President pro tempore of the Kentucky Senate
- In office February 2, 1900 – January 1, 1902
- Preceded by: William Goebel
- Succeeded by: Newton Willard Utley

Member of the Kentucky House of Representatives from the 57th district
- In office January 1, 1910 – January 1, 1912
- Preceded by: William E. Dowling
- Succeeded by: J. R. Paxton

Member of the Kentucky Senate from the 20th district
- In office January 1, 1898 – January 1, 1902
- Preceded by: W. W. Stephenson
- Succeeded by: Edmund H. Taylor Jr.

Personal details
- Born: August 11, 1867 Owen County, Kentucky, U.S.
- Died: June 21, 1923 (aged 55) Lawrenceburg, Kentucky, U.S.
- Party: Democratic

= Lillard H. Carter =

American politician

Lillard Harvey Carter (August 11, 1867 – June 21, 1923) was an American politician from Kentucky who was a member of the Kentucky Senate from 1898 to 1902 and the Kentucky House of Representatives from 1910 to 1912.

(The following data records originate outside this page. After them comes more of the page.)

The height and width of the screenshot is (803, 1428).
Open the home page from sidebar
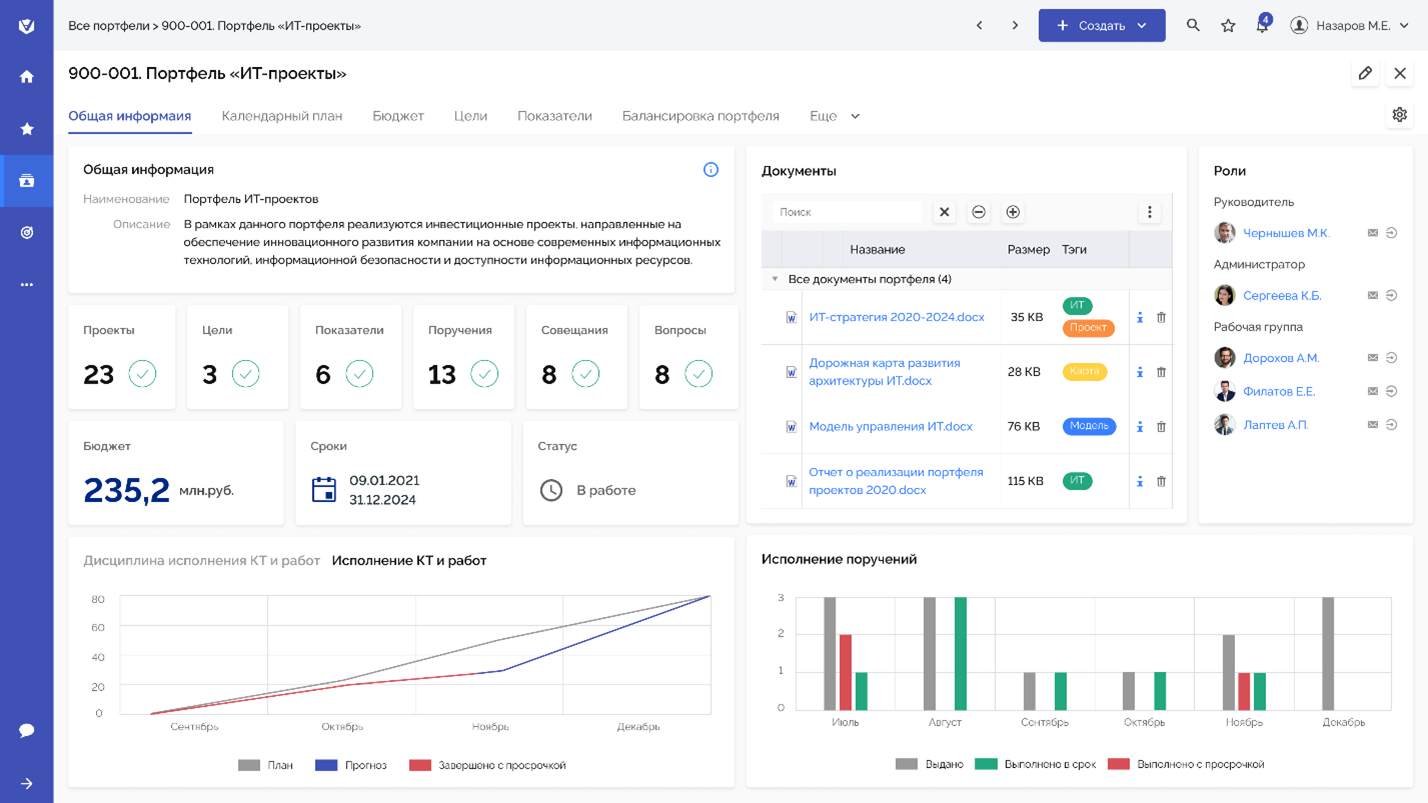27,77
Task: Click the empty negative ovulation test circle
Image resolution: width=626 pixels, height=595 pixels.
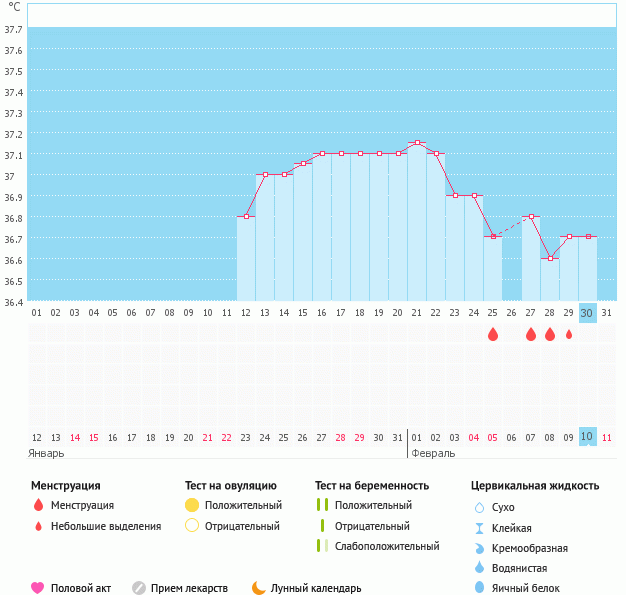Action: [x=192, y=526]
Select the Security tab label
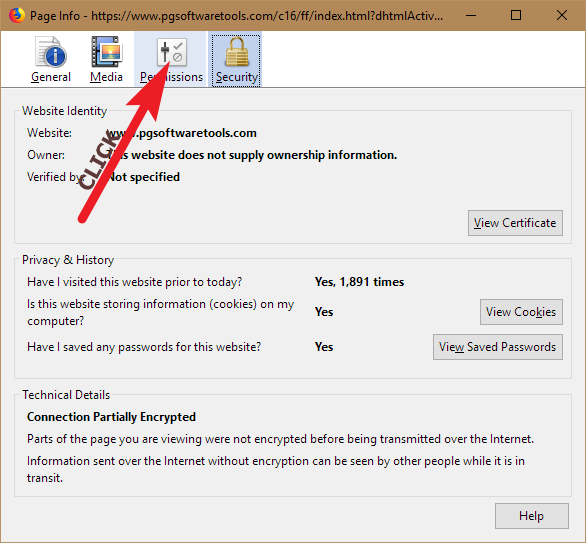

Following the resignation of William Goebel from the Senate to become governor of Kentucky, Carter was elected by the Senate in his place on February 2, 1900, to become President pro tempore. The following day, Goebel died and lieutenant governor J. C. W. Beckham ascended to the governorship, making Carter acting lieutenant governor.

He died on June 21, 1923, at age 55.